**WORK REQUEST:**
The lines below, from the one containing "Where should I" through the one containing "You are a computer-use agent. 391x244 pixels.", should be set down exactly, with no pictures and nothing else.

**ENTRIES SUPPLIED:**
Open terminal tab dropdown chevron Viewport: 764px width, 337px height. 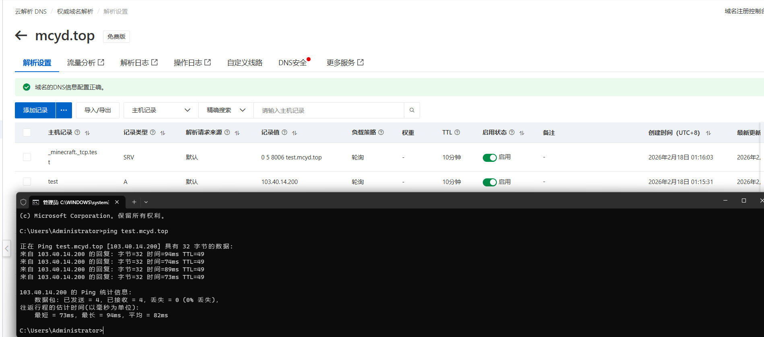point(146,202)
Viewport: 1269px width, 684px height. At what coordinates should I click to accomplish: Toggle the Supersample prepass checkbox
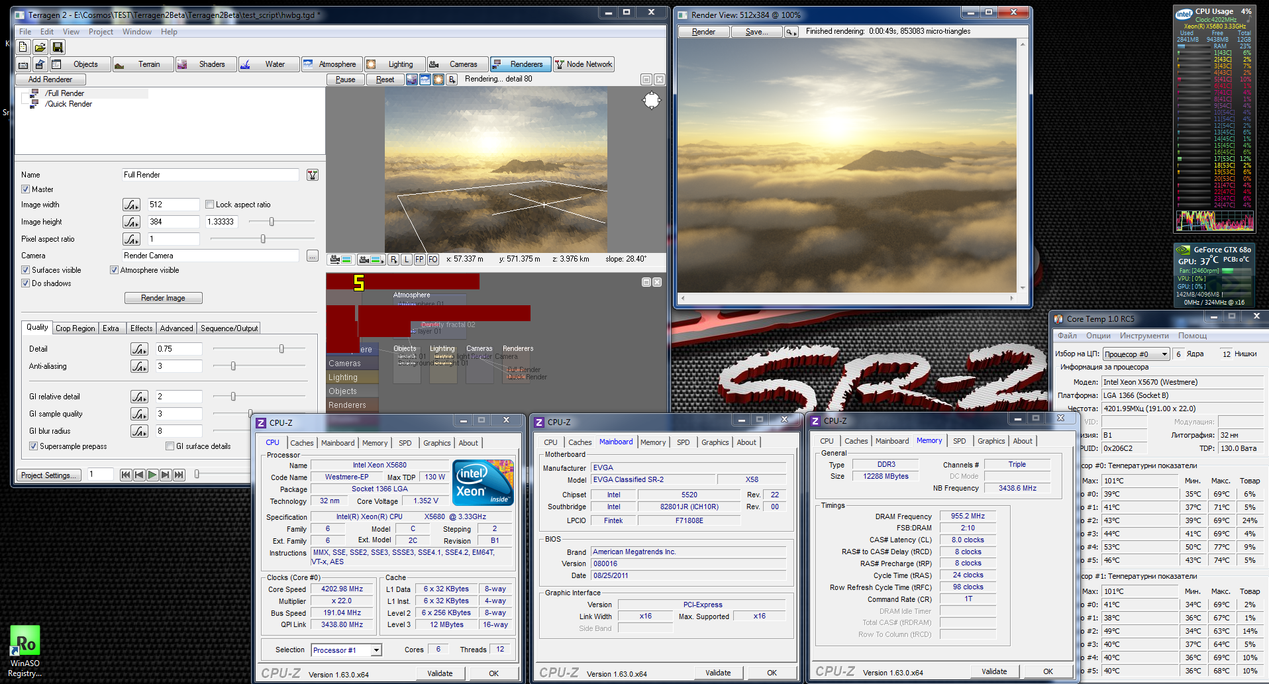pos(34,446)
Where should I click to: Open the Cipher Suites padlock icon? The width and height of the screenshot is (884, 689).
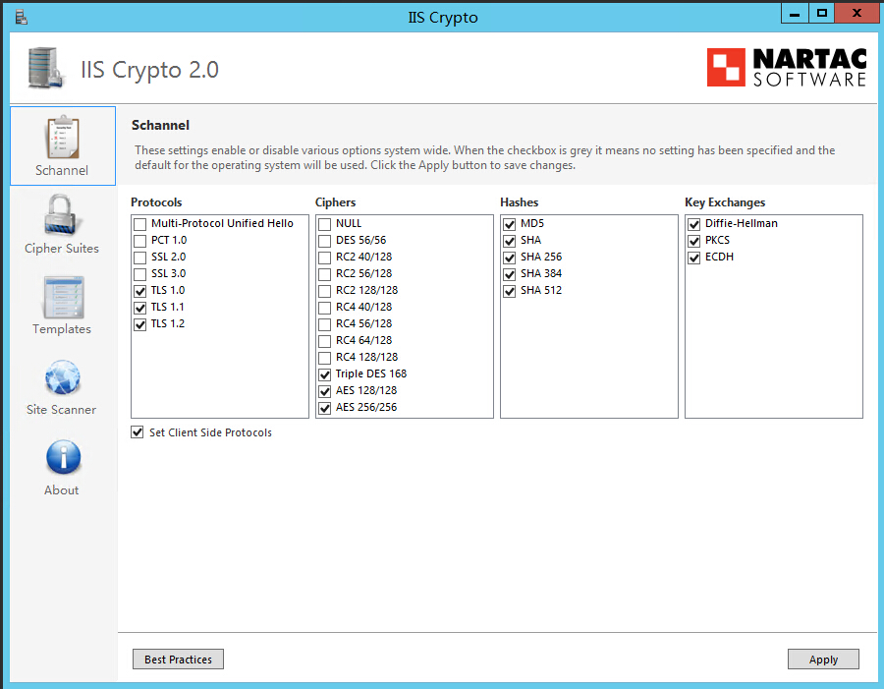63,215
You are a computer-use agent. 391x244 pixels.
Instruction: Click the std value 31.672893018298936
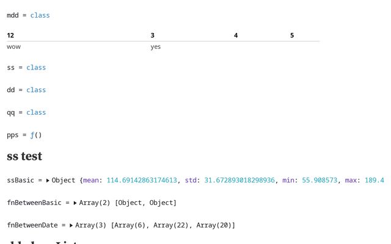tap(238, 181)
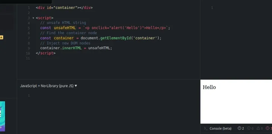Click the container variable on line 7
The image size is (272, 134).
coord(64,38)
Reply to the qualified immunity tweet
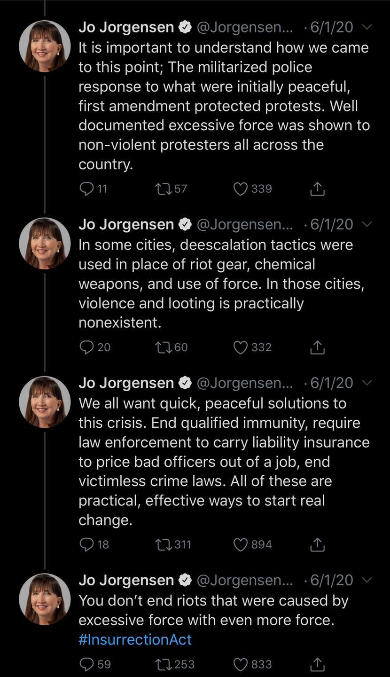 86,544
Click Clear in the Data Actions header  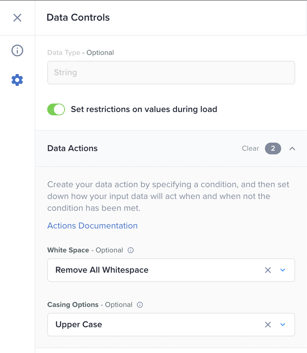[x=251, y=148]
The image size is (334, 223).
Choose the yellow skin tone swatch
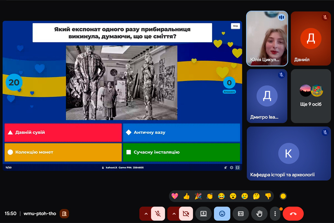click(x=283, y=196)
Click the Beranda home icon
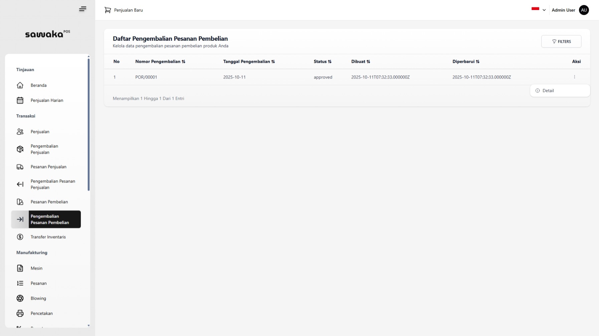This screenshot has width=599, height=336. pyautogui.click(x=20, y=85)
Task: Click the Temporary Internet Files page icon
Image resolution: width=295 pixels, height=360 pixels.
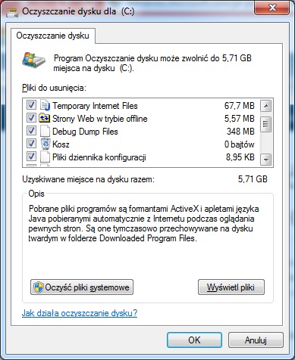Action: pyautogui.click(x=45, y=105)
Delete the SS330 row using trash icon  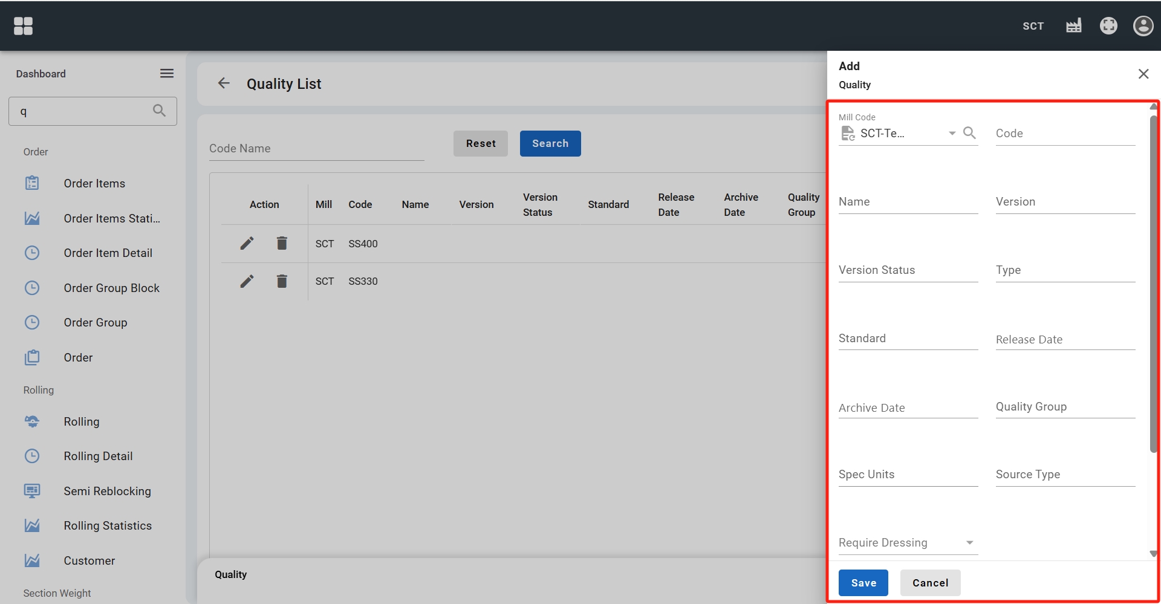[x=282, y=281]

**THE ANSWER:**
Where should I click to: Open the Cipher Suites padlock icon? The width and height of the screenshot is (884, 689).
63,215
You are a computer-use agent. 391x244 pixels.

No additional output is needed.